**TEXT UNDER STUDY:**
----
As mentioned above, procedural object generation of terrain features didn’t seem like a good choice anymore. It’s hard to precisely configure the obstacle shapes. There was a lot of noice generated from just using height deltas to draw polygons around mountains/chasms which ultimately meant awkward navmesh/rigid body obstacles were produced. I wanted to be able to control obstacle shapes very well so that I could focus on setting up gameplay/map design just how I wanted it. I didn’t want to worry if a polygon wrapped around a terrain feature correctly.
Lots of RTS games have ramps and cliffs. Cliffs allow for easily setting up mazes and directing the flow of units, & thus tactics across the map. Blizzard RTS games tend to have well defined cliffs. These are essential in a way for the Terran race in Starcraft2 which depends on ‘turtling’ up with strong base defences. Total Annihilation or Supreme Commander style RTS games tend to have lots more open maps but with quite interesting features. I wanted a bit of both but I thought the way Blizzard RTS games like Warcraft3/Starcraft2 maps were setup might provide for more interesting tactics & gameplay, which is why I added a cliff painting tool.
----
**SOURCE INFORMATION:**
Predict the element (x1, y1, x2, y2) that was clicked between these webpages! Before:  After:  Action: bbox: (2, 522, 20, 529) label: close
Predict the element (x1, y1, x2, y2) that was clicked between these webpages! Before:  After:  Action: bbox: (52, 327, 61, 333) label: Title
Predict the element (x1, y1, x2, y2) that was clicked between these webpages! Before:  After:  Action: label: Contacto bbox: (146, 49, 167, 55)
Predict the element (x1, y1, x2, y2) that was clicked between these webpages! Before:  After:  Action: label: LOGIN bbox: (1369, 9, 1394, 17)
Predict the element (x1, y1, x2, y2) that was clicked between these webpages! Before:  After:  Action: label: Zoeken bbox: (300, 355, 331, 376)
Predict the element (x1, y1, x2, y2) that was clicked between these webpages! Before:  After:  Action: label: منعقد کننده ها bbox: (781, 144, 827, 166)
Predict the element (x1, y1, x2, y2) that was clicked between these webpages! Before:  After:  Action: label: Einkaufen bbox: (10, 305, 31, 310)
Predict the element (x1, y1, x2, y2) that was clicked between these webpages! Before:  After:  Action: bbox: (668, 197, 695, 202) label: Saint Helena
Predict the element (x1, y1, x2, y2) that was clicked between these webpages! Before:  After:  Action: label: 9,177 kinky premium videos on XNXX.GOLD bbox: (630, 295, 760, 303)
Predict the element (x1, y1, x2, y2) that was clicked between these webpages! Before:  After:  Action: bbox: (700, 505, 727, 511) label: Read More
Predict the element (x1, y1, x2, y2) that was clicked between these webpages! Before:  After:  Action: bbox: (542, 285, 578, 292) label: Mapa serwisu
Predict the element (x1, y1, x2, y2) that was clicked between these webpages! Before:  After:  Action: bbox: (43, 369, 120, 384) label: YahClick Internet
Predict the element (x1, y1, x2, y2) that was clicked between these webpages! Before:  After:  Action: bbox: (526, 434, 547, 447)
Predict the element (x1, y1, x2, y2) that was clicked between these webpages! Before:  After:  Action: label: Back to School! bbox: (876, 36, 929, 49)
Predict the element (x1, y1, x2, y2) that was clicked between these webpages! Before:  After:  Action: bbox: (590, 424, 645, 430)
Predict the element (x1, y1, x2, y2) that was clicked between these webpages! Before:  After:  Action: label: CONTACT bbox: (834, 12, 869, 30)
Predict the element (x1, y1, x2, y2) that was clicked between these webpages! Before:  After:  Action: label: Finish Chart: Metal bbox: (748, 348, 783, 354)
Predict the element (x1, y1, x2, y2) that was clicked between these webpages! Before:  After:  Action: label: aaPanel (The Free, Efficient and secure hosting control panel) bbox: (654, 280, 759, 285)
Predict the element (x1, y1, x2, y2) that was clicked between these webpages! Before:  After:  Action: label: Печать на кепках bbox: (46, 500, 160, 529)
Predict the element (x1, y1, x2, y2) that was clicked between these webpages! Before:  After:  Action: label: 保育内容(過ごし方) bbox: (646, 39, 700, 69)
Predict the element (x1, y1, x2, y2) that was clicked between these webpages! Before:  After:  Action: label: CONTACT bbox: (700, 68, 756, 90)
----
**WORK INSTRUCTIONS:**
**A.** Extract the part of the passage on RTS terrain and cliffs between "Lots of RTS" and "cliff painting tool.", inclusive.
**B.** Continue the passage on RTS terrain and cliffs from the point where it stops.

**ANSWERS GIVEN:**
**A.**
Lots of RTS games have ramps and cliffs. Cliffs allow for easily setting up mazes and directing the flow of units, & thus tactics across the map. Blizzard RTS games tend to have well defined cliffs. These are essential in a way for the Terran race in Starcraft2 which depends on ‘turtling’ up with strong base defences. Total Annihilation or Supreme Commander style RTS games tend to have lots more open maps but with quite interesting features. I wanted a bit of both but I thought the way Blizzard RTS games like Warcraft3/Starcraft2 maps were setup might provide for more interesting tactics & gameplay, which is why I added a cliff painting tool.

**B.**
The cliffs are baked into the terrain with a preset height gradient brush. Each cliff covers 5×5 height map cells with strengths applied between a lower and upper cliff height. Ramps can also be painted to allow paths between cliff levels. Ramps are done in the same way but with a smoother elevation gradient. Rigid bodies are automatically generated at cliff boundaries. These will act as physical barriers to units at or below the cliff level, and will also be inserted into the navmesh as obstacles.
The cliff obstacles are 100% predictable allowing for the designer to focus on crafting the map. However, I didn’t want the game world to look too uniform and grid-like. I still wanted more varied terrain features, if only for background visuals, so I added a manual obstacle painting tool to the editor.
I added a terrain brush to the editor that allowed basic height altering operations such as stamp, average & invert and then sourced a few textures for it. This allowed me to very quickly paint down complex and interesting terrain around the map with a few clicks.
I painted down some mountainous terrain near the map boundaries and next to base cliffs. This made the cliffs appear to be merged into more natural terrain formations. I was quite happy with the end result which allows endless room for visual variation in the terrain with simple, predictable & 100% controllable obstacles for gameplay.
Gameplay ready map
The focus now was to get a map ready that could be used for unit gameplay experimentation. This really just required obstacles for cliffs, mountains & chasms (navmesh only obstacle with no physical barrier). But it was nice to add some basic graphics in the form of terrain brushes to see these things better. I went ahead and threw together a very basic splatmap terrain shader too, so that I could visualise things a bit better.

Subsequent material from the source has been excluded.